TF/IDF, Scaling and Symmetry

by

Search engines typically use TF/IDF scaling only on the query, because it’s too hard to compute dynamically on the documents, leading to an asymmetry in scoring.

I’m building some discriminitave classifiers for LingPipe. I just finished with voted kernel perceptrons, which are way cool, and though lighter than SVMs, still awfully heavy.

A simpler discriminative classifier is based on inverse-document frequency weighting, as is commonly used in search engines. In this situation, the weight applied to a search term is inversely related to the number of documents in which it appears. For instance, a term appearing in docFrequency documents, where there is a total number of numDocs documents, is typically weighted by a damped inverse ratio like:

  idf(docFrequency,numDocs) = log(numDocs/docFrequency)

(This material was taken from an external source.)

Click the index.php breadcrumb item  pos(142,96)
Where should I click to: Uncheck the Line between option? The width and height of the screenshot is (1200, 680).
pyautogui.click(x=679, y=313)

For base 2 logs, and numDocs=1024, we have

    Doc Freq   IDF
    --------   ---
       1        10
       2         9
       4         8
     ...
     512         1
    1024         0

Basically, this approach upweights terms that don’t show up in many documents. If we are using TF/IDF ranking for classification, IDF weighting provides a parametric form of discriminitive feature weighting.

Term frequencies are typically dampened as well, often with a square root penalty:

    tf(term,doc) = sqrt(frequency(term,doc))

This has the effect of making score rise linearly with the number of overlapping counts, rather than quadratically, as it’d do in the un-dampened raw frequency counts.

Scoring is typically done by cosine. That is, a length-normalized dot product of query and document vectors.

    score(docVec,queryVec)
      = cosine(docVec,queryVec)
      = docVec * queryVec / (length(docVec) * length(queryVec))

What I didn’t notice until I dug into the internals of the Apache Lucene search engine and really paid attention to the scoring section in Witten et al.’s Managing Gigabytes is that IDF normalization is only applied to the query vector. That is:

    docVec[term] = tf(term,doc)
    queryVec[term] = tf(term,query) * idf(term,numDocs)

The reason for this is that if doc frequencies and the number of docs continually changes, so would the length of a document vector if it were normalized by IDF. In this case, every document in the result set would have to be renormalized for every query, requiring multiplications and additions for each term in the document. Even if we could afford the arithmetic overhead, we find that reverse indexes don’t even support looking up all of the terms in a document easily, because they’re maps from terms to documents, not the other way around.

Instead, in dynamic search engines, IDF is not applied to doc vectors, allowing their lengths to be computed as soon as they are added to the index.

The upshot of only IDF-weighting queries is a surprising asymmetry. If we index a document by its text and then create a query out of the same text, the score will be less than 1 (recall that if all entries are positive counts, cosines range between 0 and 1 inclusive). To score maximally against a document, what is required is a query with weights that will invert the IDF weighting applied to queries so that the query vector actually matches the document vector. That is, the best scoring vector against a document is the vector created from the document term frequencies with inverse IDF weighting.

For the TF/IDF classifier I’m building into LingPipe, the IDFs are computed for document vectors at compile time, thus ensuring that the only query that will score 1.0 against a document is the query constructed out of the document itself.

Of course if you’re a major search engine, and thus matching by boolean match and sorting by some social network metric of influence with some fiddling, none of this really matters. I actually miss Excite, which did TF/IDF search. Perhaps that’s not surprising given that Doug Cutting, the founder and original developer of Lucene, was their lead search engine developer.